Die asymptomatische Bakteriurie, definiert als Bakteriurie ohne Anzeichen oder Symptome einer Harnwegsinfektion (HWI), tritt bei 17% bis 51% der Nierentransplantierten auf und steht im Verdacht, das Risiko für nachfolgende HWI zu erhöhen. Bisher gibt es keinen Konsens zur Rolle von Antibiotika bei asymptomatischer Bakteriurie bei Nierentransplantierten.

Zielsetzungen: 

Ziel des Reviews war die Bewertung des Nutzens und Schadens der Behandlung einer asymptomatischen Bakteriurie bei Nierentransplantierten mit antimikrobiell wirkenden Arzneimitteln zur Prävention symptomatischer HWI. Zusätzlich werden die Gesamtsterblichkeit und die indirekten Auswirkungen von Harnwegsinfektionen (akute Abstoßungsreaktion, Transplantatverlust, Verschlechterung der Transplantatfunktion) untersucht.

Suchstrategie: 

Eine auf systematische Suchen spezialisierte Person durchsuchte das Cochrane Kidney and Transplant Studienregister bis zum 1. September 2017 unter Verwendung von Suchbegriffen, die für diesen Review relevant sind. Studien in diesem Register werden durch Recherchen in CENTRAL, MEDLINE und EMBASE, in Konferenzberichten, im Suchportal des Internationalen Registers für klinische Studien (ICTRP) und auf ClinicalTrials.gov ermittelt.

Auswahlkriterien: 

Alle randomisierten kontrollierten Studien (RCTs) und Quasi-RCTs, die sich mit der Behandlung der asymptomatischen Bakteriurie bei Nierentransplantierten beschäftigten, wurden berücksichtigt, unabhängig von der Sprache, in der die Studie veröffentlicht wurde, und dem Zeitpunkt der Transplantation.

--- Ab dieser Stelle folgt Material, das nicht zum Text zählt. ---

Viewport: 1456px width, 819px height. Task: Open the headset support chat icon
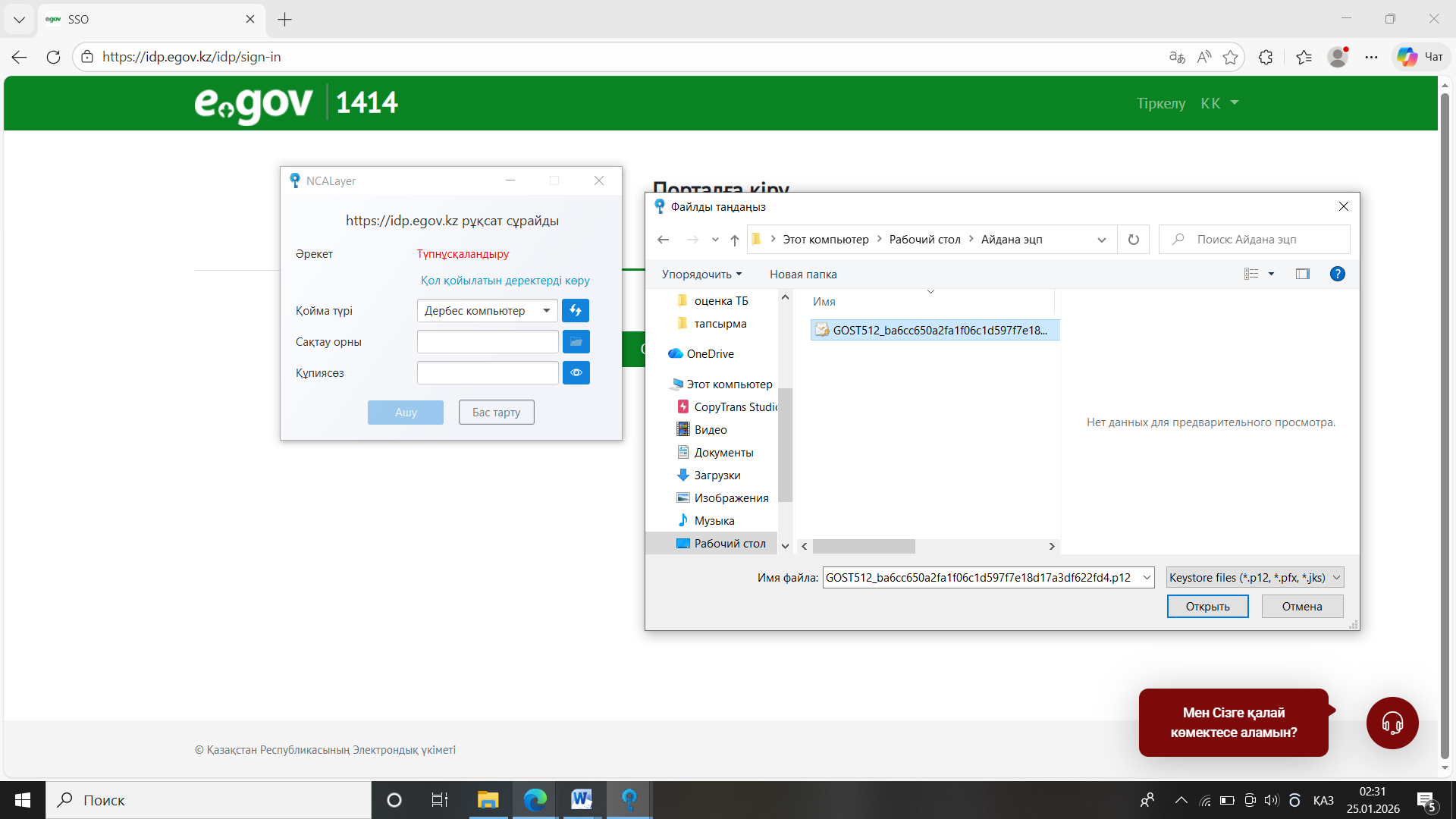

Datensammlung und ‐analyse: 

Zwei Autoren entschieden unabhängig voneinander, ob eine Studie eingeschlossen wurde, bewerteten die methodische Qualität und extrahierten die Daten. Primäre Endpunkte waren die Inzidenz symptomatischer HWI und die Inzidenz von antimikrobiellen Resistenzen. Weitere Endpunkte waren die Inzidenz des Gesamtüberlebens, Transplantatverlust, Transplantatabstoßung, Transplantatfunktion, Hospitalisierung aufgrund von HWI, unerwünschte Wirkungen der antimikrobiellen Arzneimittel und Rezidiv oder Persistenz der asymptomatischen Bakteriurie. Dichotome Ergebnisse wurden als absolute Risikodifferenz (RD) oder Risk Ratio (RR) mit 95%- Konfidenzintervall (KI) dargestellt. Bei kontinuierlichen Variablen wurde die mittlere Differenz (MD) mit 95%- KI angegeben. Zum Datenpooling wurde das Random-effects-Modell verwendet.

Hauptergebnisse: 

Es wurden zwei Studien (212 Teilnehmende), die eine Behandlung mit Antibiotika im Vergleich zu keiner Behandlung verglichen, eingeschlossen. Zusätzlich wurden drei laufende Studien identifiziert. Insgesamt betrug die Inzidenz symptomatischer HWI in den Gruppen ohne Behandlung der asymptomatischen Bakteriurie zwischen 19% und 31%. Ob die antibiotische Behandlung symptomatischen HWI vorbeugen kann, ist unsicher (2 Studien; 200 Teilnehmende): RR = 0,86 (95%-KI: 0,51 - 1,45) Ob durch die antibiotische Behandlung multiresistente Erreger selektiert werden, ist ebenfalls unsicher (1 Studie; 112 Teilnehmende): RR = 1,21 (95%-KI: 0,60 - 2,41). Die Persistenz der asymptomatischen Bakteriurie war unabhängig von der Therapie hoch . Antibiotika haben ebenfalls unsichere Effekte auf andere wichtige Patienten- und Transplantatergebnisse, beispielweise auf die Gesamtsterblichkeit (1 Studie; 112 Teilnehmende): RR = 2,23 (95%-KI: 0,21 - 23,86), den Transplantatverlust (1 Studie; 112 Teilnehmende): RR = 1,11 (95%-KI: 0,07 - 17,36), akute Abstoßungsreaktion (1 Studie; 112 Teilnehmende): RR = 0,93 (95%-KI: 0,44 - 1,97), Hospitalisierung aufgrund von HWI (1 Studie; 112 Teilnehmende): RR = 0,74 (95%-KI: 0,13 - 4,27), Transplantatfunktion (2 Studien; 200 Teilnehmende, MD in Serumkreatinin -0,06 mg/dl, 95%-KI: -0,19 - 0,08) und unerwünschten Wirkungen (1 Studie; 112 Teilnehmende: keine schwerwiegenden unerwünschten Ereignisse in Verbindung mit der antibiotischen Therapie). Die Qualität der Evidenz war niedrig für alle Endpunkte.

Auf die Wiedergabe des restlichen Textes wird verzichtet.